[WHAT YOU HAVE TO DO] Check each line of the records below for the string "agent", then state how many lines contain it, with no other output.

** PROVIDED RECORDS follows **

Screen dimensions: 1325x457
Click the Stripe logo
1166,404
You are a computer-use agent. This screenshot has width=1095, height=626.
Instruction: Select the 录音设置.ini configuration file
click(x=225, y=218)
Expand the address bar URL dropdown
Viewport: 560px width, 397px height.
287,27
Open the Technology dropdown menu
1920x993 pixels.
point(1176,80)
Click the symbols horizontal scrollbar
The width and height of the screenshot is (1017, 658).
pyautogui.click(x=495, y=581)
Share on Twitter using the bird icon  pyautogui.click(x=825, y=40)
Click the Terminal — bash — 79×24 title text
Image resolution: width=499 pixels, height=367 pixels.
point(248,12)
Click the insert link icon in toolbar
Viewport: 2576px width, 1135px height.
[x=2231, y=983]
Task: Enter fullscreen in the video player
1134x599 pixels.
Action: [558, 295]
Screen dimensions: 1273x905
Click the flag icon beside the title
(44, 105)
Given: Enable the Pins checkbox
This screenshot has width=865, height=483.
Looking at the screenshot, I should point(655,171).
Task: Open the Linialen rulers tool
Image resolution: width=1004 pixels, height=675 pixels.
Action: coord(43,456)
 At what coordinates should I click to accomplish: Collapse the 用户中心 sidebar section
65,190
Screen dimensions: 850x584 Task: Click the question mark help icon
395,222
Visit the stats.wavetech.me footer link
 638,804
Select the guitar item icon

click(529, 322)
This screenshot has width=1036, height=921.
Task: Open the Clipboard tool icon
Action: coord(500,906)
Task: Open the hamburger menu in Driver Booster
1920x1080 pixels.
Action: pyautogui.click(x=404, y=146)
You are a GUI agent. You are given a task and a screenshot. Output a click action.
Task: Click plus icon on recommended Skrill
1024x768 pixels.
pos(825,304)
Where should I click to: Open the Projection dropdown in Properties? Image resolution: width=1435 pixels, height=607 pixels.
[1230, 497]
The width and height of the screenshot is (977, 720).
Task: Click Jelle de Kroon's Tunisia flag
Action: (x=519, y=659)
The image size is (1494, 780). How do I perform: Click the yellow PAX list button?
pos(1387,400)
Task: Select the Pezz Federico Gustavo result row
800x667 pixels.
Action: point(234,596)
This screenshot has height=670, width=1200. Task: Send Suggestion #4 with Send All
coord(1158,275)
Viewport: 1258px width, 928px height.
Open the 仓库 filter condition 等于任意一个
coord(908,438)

** End of PROVIDED RECORDS **

[TASK RESPONSE] 2